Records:
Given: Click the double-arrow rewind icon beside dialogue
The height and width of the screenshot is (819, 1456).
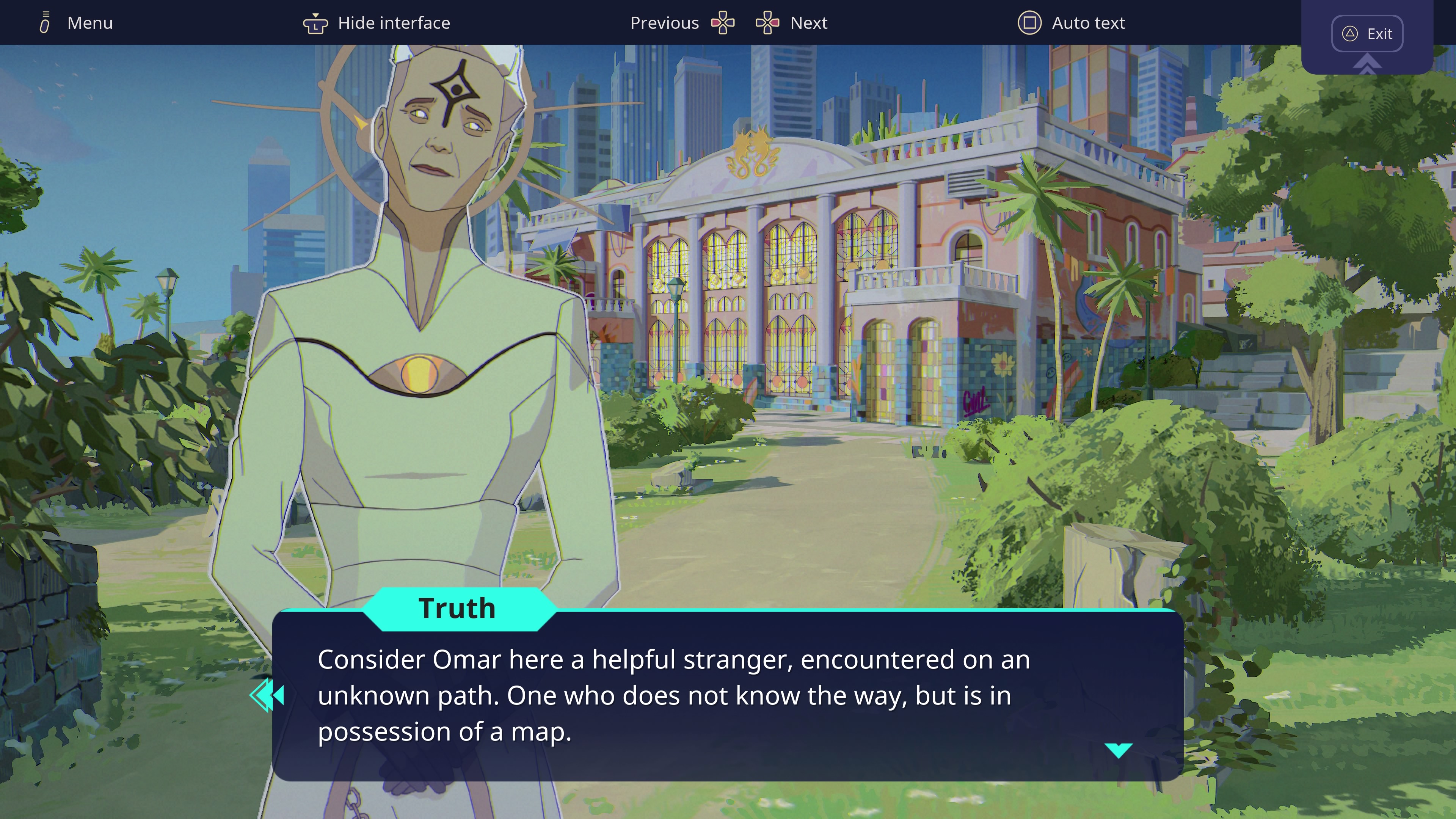Looking at the screenshot, I should [267, 695].
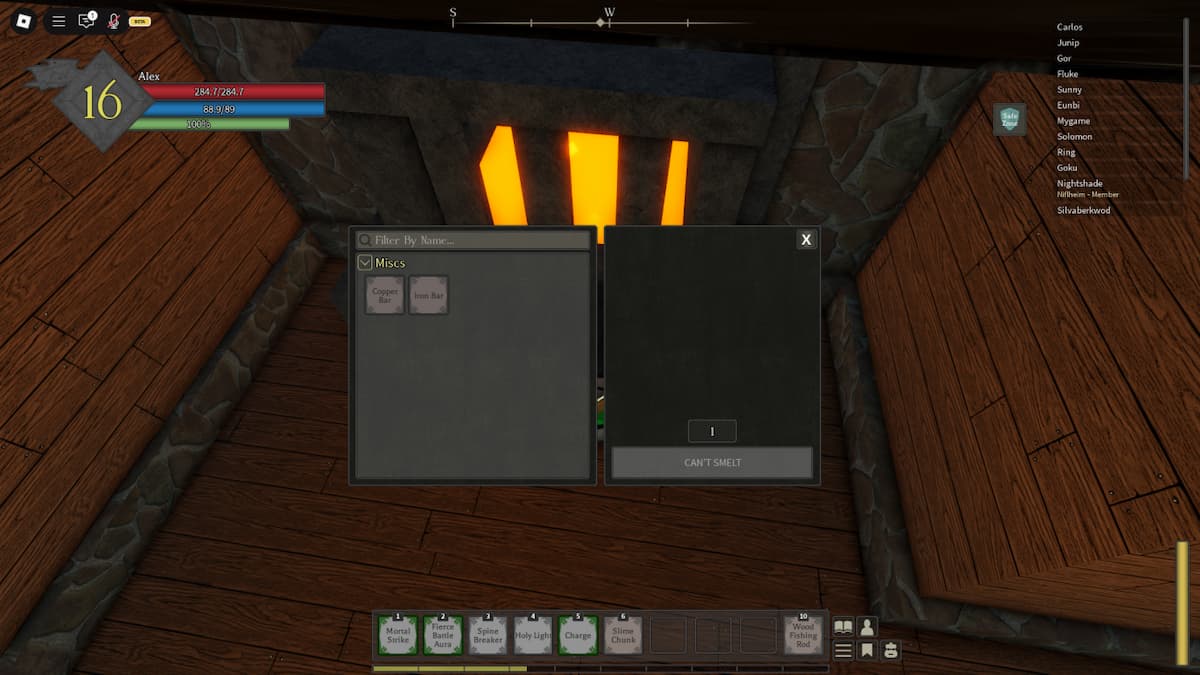Equip the Wood Fishing Rod slot

pyautogui.click(x=803, y=635)
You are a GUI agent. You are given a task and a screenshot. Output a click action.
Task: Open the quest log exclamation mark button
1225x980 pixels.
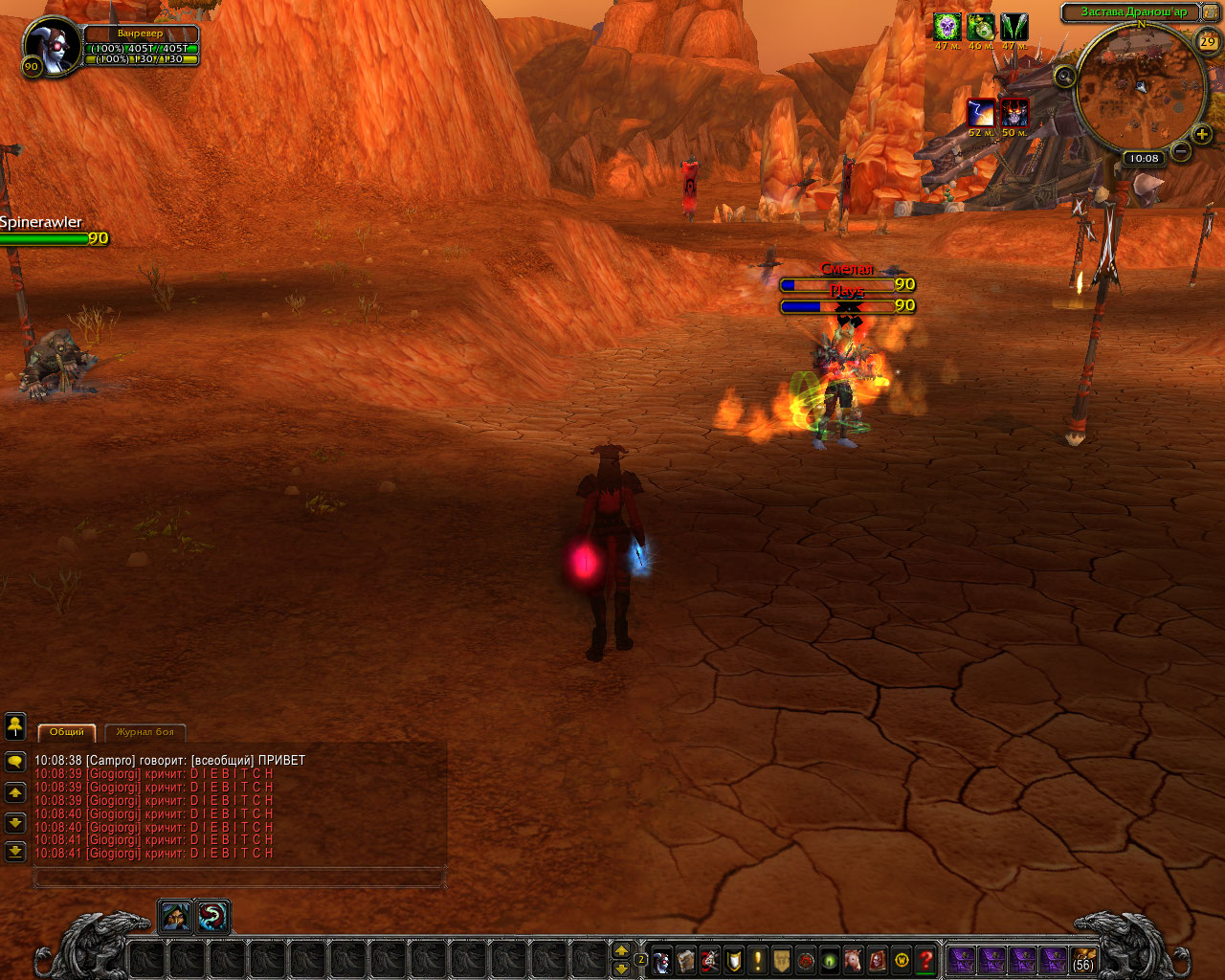tap(758, 959)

Task to complete
Copy the rows above word for word, leaving out the pictures.

Complete response
Given: Click the double-arrow rewind icon beside dialogue
The height and width of the screenshot is (819, 1456).
Looking at the screenshot, I should [267, 695].
Equip the Wood Fishing Rod slot

pyautogui.click(x=803, y=635)
You are a GUI agent. You are given a task and a screenshot. Output a click action.
Task: Open the quest log exclamation mark button
1225x980 pixels.
tap(758, 959)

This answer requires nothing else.